Problem to work on:
Starting at the line that contains "Toggle the Open - 2 legend entry" and ending with the last line of the material, swap "Instruction" for "Directive" and reproduce only those lines, leaving everything else unchanged.
▽
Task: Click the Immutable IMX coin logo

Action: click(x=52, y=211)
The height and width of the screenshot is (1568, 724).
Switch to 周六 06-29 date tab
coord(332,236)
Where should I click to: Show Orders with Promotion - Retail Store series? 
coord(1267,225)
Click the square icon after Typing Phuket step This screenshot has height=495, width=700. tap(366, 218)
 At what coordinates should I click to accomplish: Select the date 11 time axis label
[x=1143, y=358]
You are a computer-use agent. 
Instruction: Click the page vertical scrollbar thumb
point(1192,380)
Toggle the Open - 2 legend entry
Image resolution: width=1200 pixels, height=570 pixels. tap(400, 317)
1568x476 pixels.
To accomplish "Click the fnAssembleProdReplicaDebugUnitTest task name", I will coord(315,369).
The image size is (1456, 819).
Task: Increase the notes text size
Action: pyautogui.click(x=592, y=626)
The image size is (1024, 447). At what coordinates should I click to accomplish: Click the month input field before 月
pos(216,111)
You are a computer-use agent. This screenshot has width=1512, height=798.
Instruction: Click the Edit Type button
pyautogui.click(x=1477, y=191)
△
Answer to this task:
Toggle the Open - 2 legend entry
Image resolution: width=1200 pixels, height=570 pixels. tap(400, 317)
1568x476 pixels.
To accomplish "Click the fnAssembleProdReplicaDebugUnitTest task name", I will coord(315,369).
The image size is (1456, 819).
Task: Increase the notes text size
Action: pyautogui.click(x=592, y=626)
The image size is (1024, 447). At what coordinates should I click to accomplish: Click the month input field before 月
pos(216,111)
You are a computer-use agent. This screenshot has width=1512, height=798.
Directive: Click the Edit Type button
pyautogui.click(x=1477, y=191)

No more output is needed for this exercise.